Maximum reverb will destroy your low end. If you put a bass guitar into a max reverb, your speakers will simply cry.

The Fix: Put an EQ after your reverb plugin. Cut everything below 300Hz and everything above 8kHz. You keep the "massive" feeling without the rumble and fizz. maximum reverb sound effect

Maximum reverb creates a fundamental paradox: Maximum reverb will destroy your low end

| Advantage | Disadvantage | | :--- | :--- | | Immersion: The listener is inside the sound. | Masking: Subsequent sounds are buried. | | Continuity: Discrete notes blend into harmonic clouds. | Rhythmic Collapse: Percussive timing is obliterated. | | Emotion: Evokes nostalgia, vastness, or dread. | Listener Fatigue: Constant high-decay reverb causes perceptual adaptation and boredom. | Cut everything below 300Hz and everything above 8kHz

The 70% Rule: For maximum effect to remain effective in a mix, it must be contrasted with arid (0% reverb) passages.
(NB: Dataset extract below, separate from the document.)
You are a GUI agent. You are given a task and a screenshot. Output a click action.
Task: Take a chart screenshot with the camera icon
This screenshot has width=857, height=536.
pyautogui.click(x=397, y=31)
Constant maximum reverb becomes a drone; intermittent maximum reverb becomes a revelation.

Serial reverb (Reverb A → Reverb B) with both set to 100% wet and long decays. The formula for total decay time is ( T_total = T_A + T_B ). Two 20-second reverbs yield a 40-second tail. With feedback routing, ( T_total ) approaches infinity, limited only by digital headroom.